**** SOURCE MATERIAL
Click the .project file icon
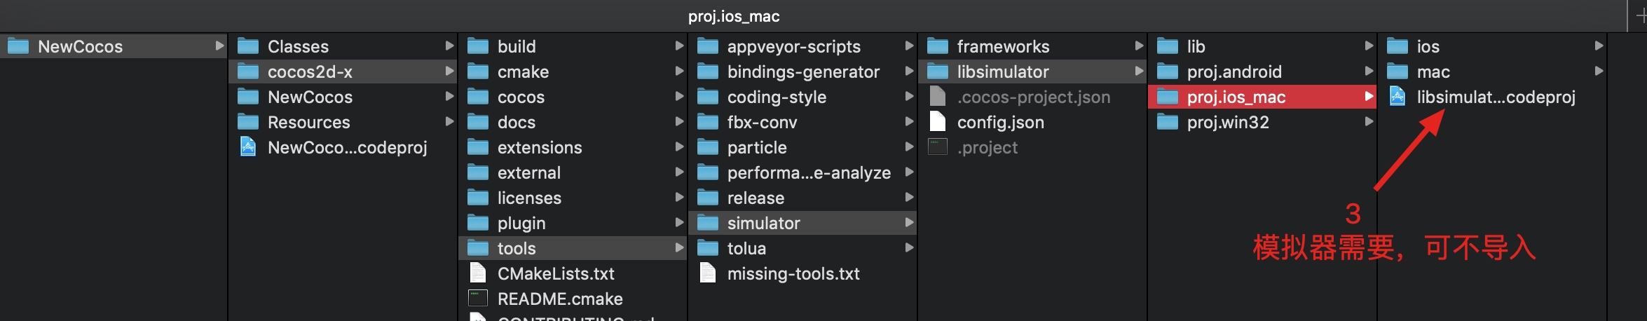Viewport: 1647px width, 321px height. (x=938, y=147)
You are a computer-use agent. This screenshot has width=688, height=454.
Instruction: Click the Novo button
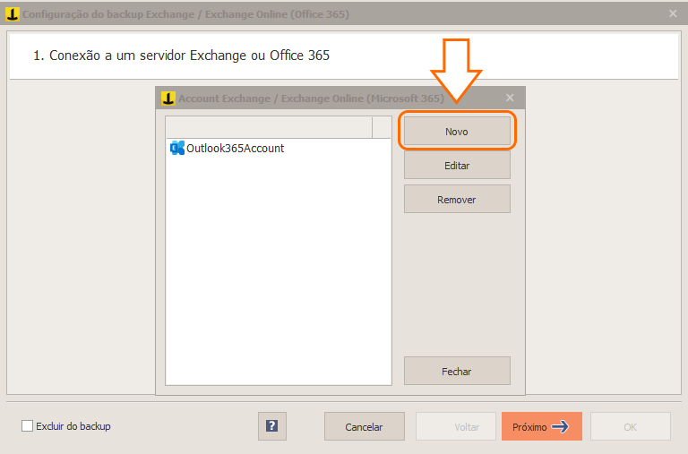(457, 131)
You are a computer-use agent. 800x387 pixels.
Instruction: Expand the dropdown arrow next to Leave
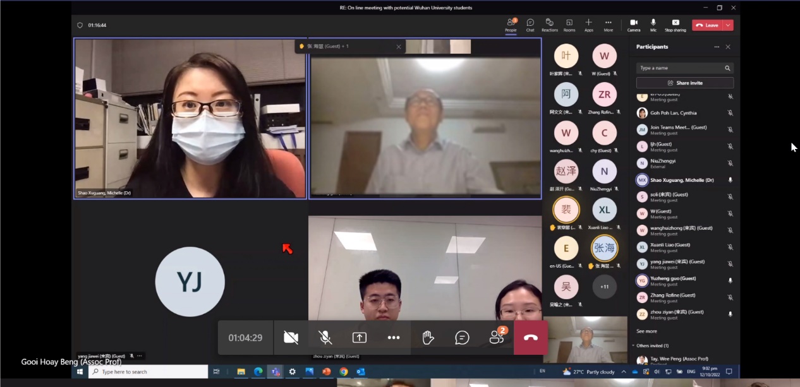click(x=729, y=25)
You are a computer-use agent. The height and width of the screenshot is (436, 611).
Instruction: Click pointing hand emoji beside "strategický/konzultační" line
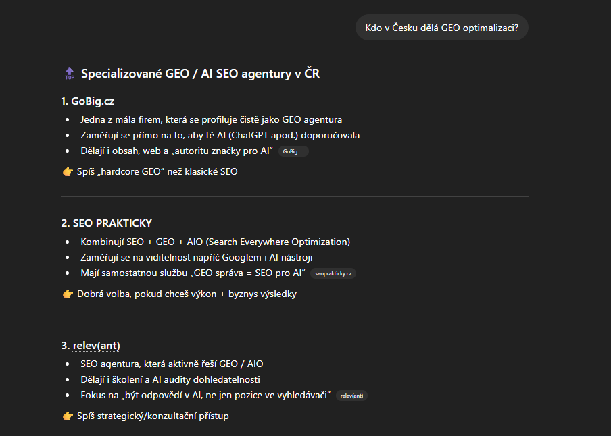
********
### DIRECTIONS FOR THIS TASK:
Examine the entries and say how many of their lines hold the word "agent". No other words should accompany the number.

### WRITTEN ANSWER:
3